Cámaras vigilantes. Experimentamos la diversificación de la vigilancia, las patrullas policiales junto a camionetas militares rondan el barrio buscando indisciplinados para extorsionar. Junto a ellos, de manera gratuita crece un grupo de vecinxs armados con celulares inteligentes, para tomar fotografías de las personas que salen a las calles fuera de horario, llaman a la policía, les hacen su trabajo.

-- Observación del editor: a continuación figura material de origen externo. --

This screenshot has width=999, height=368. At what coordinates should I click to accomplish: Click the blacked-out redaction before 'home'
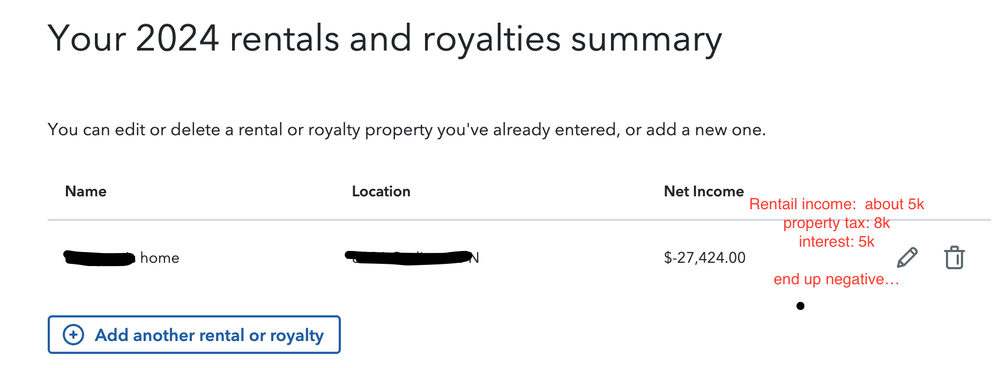(x=99, y=258)
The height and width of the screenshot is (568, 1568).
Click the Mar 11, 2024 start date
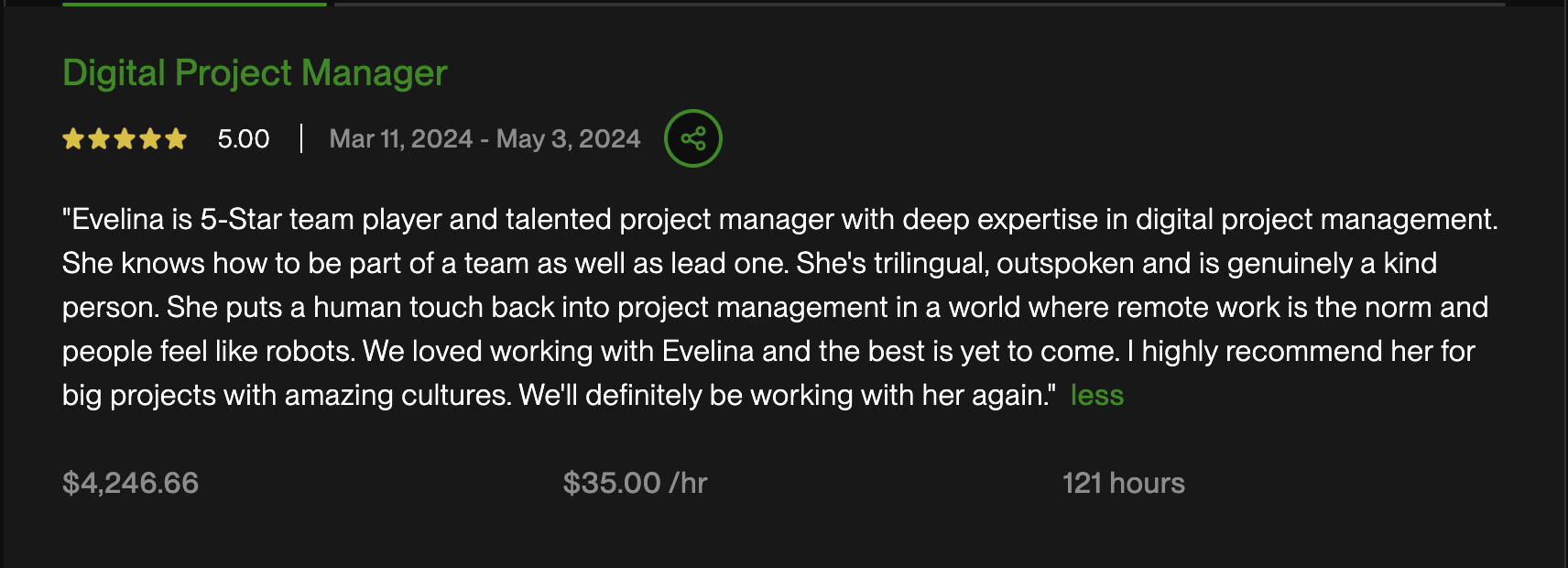pyautogui.click(x=400, y=139)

Nos observan cuando salimos, porque ahí es cómodo vigilar, sin embargo, cuando violentan a nuestras vecinas, o lxs niñxs gritan en los patios por recibir brutales golpes, entonces ahí, los celulares pierden protagonismo. Hace dos noches hubo un intento de feminicidio, un hijo adulto golpeando a su madre, los gritos resonaban en el cañadón junto al río y nadie dijo nada, solo susurros, murmullos, cuchicheos a distancia.
Para las cámaras vigilantes, si protestas en contra del gobierno eclesiástico-militar, mereces ser apuntado. Son dos fines de semana que sacamos ollas, cohetes, instrumentos musicales, para protestar por la violencia en el país. Se llega a percibir de donde salen los cacerolazos en tu calle, sabes quién se expresa inconforme, nosotrxs y ellxs sabemos quién es quién en la calle, qué defiende. ¿Habrá sabido el vecino de Achumani[4] quién le disparó con balines cuando decidió hacer un cacerolazo?
Al menos entre cacerolas y cohetes sentimos posibilidades de juntar la indignación, pues el desempleo nos saca a las calles y el hambre es más fuerte que el miedo. En medio del dolor, de las heridas causadas por violencias virales de todo tipo y expuestas en las aceras de nuestras calles o cubiertas por un espeso silencio puertas adentro, está la posibilidad de que las cosas tomen un rumbo diferente.
[1] Por una genealogía propia de mujeres luchonas en nuestro barrio, gracias a Norma, Shaquira, Zuleima, Gabriela, Santusa, Joselin, Mariana, Sofia, Maira, Ivone, Ivy, Gladys, Esther, Moira, Deynara, Silvia, Cirle, Ilse, Mariana, Julia, Irma, Eli, Jiovana, a todas las que circulamos nuestras calles.
[2] Grupo de protestantes contra el gobierno del MAS articulado estratégicamente en octubre 2019, para demandar por elecciones no fraudulentas y la salida de Evo Morales del poder.
[3] Servicio de transporte colectivo del barrio al centro sur.
[4] Barrio de la zona sur de la ciudad.
CABRAS DE ALTURA
Aymara Llanque
Forma parte del movimiento antiracista de Abya Yala, feminista descolonial y cocinera. Es investigadora en sistemas alimentarios, agroextractivismo y consumo/suplantación alimentaria. Nieta de aymaras del altipano Boliviano y de italianxs campesinxs en el sur del Brasil.
Marco Paladines
Forma parte del movimiento migrante de Abya Yala. Es investigador y escritor sobre imaginarios que reconfiguran la memoria desde la arquitectura neo andina, los transformers y otras innovaciones de infraestructura. Nieto de panaderas de Loja, en Ecuador.